Hot, Hot, HOT: Blog Dedicated to MVPA

In my whole world-wide wandering, I have concluded that nobody really knows what multivoxel pattern analysis (MVPA) is. For example, a couple of days ago I asked the checkout cashier at Target what MVPA was; he looked at me like some loutish knight beriddled by a troll.

I had nearly given up trying to understand what it was, until I stumbled upon this blog dedicated to vivisecting MVPA so that you can peer into the inner workings of this gruesome monstrosity. After having read this blog for the better part of an afternoon, I have concluded that it is able to make your wildest dreams come true and can answer any questions you could possibly have about MVPA, including discussions on the effect of different experiment parameters on classification accuracy, what a searchlight algorithm is, and what MVPA detects, exactly. It also includes, as far as I can tell, the only convincing argument in favor of allowing people to keep midgets as pets.

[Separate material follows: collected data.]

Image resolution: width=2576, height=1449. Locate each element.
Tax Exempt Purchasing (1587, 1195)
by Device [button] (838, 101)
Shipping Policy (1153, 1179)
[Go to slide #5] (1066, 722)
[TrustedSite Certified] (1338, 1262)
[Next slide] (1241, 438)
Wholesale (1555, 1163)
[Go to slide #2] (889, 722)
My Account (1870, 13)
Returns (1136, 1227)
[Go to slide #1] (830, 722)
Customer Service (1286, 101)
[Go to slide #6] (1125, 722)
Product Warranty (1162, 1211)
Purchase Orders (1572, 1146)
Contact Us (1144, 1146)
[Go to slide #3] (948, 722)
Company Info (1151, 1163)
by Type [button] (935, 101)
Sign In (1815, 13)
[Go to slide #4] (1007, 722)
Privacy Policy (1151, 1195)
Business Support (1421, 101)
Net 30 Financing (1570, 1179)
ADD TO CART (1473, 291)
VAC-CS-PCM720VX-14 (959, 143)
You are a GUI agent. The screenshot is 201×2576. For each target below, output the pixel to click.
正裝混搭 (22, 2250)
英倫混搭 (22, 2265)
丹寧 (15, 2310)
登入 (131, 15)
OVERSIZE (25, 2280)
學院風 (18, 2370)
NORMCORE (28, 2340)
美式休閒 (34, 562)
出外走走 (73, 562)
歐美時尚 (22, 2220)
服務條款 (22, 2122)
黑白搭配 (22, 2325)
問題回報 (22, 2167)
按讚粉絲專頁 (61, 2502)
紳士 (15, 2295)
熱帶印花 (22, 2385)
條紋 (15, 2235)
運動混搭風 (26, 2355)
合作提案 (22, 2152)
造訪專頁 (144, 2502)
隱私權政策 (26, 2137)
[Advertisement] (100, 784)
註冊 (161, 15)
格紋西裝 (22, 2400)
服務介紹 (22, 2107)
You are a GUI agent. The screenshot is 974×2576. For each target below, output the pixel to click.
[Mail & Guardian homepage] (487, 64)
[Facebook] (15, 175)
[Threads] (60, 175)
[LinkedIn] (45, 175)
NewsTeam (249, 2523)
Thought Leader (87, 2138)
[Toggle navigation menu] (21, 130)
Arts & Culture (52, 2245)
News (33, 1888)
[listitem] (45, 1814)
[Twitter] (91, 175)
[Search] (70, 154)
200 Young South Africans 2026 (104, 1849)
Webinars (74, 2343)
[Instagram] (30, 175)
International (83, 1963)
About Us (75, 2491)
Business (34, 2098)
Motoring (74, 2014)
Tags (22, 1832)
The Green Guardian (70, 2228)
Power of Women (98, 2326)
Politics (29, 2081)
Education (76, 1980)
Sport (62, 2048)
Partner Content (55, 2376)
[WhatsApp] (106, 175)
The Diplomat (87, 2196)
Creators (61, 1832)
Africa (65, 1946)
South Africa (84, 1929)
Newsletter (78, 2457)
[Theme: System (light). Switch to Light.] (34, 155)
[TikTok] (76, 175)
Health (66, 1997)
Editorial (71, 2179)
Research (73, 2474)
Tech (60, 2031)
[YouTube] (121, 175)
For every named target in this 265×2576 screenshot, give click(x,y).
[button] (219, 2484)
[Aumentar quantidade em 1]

The author is a far more dedicated instructor than I am, with large swaths of R code accompanying most of the tutorials so that you can get a better feel for what's going on. I give this baby a 10/10.

Repost: Why Blogs Fail

Pictured: One of the reasons why blogs fail

Blogger Neuroskeptic recently wrote a post about why blogs fail, observing what divides successful from unsuccessful blogs, and why the less successful ones ultimately stop generating new content or disappear altogether. Reading this made me reflect on why I started this in the first place; initially it was to write down, in blog-form, what I saw and heard at an AFNI workshop earlier this spring. Since then, I tried to give it a more coherent theme, by touching upon some fMRI methodology topics that don't get as much attention as they deserve, and creating a few walkthroughs to help new students in the field get off the ground, as there isn't much out there in the way of interactive videos showing you how to analyze stuff.

Analyzing stuff, in my experience, can be one of the most intimidating and paralyzing experiences of a graduate student's career; not because of laziness or incompetence, but because it is difficult to know where to start. Some of the obstacles that hinder the analysis of stuff (e.g., common mistakes involving experiment timing, artifacts that can propagate through an entire data set, not having a method for solving and debugging scripting errors) do not need to be repeated by each generation, and my main objective is to point out where these things can happen, and what to do about them. Of course, this blog contains other topics related to my hobbies, but overall, the theme of how to analyze stuff predominates.

In light of all of this, here is my pact with my readers: This blog will be updated at least once a week (barring any extreme circumstances, such as family emergencies, religious observations, or hospitalization from Nutella overdose); new materials, such as walkthroughs, programs, and instructional videos, will be generated on a regular basis; and I will respond to any (serious) questions posted in the comments section. After all, the reason I take any time out of my busy, Nutella-filled day to write any of this content is because I find it interesting and useful, and hope that somebody else will, too.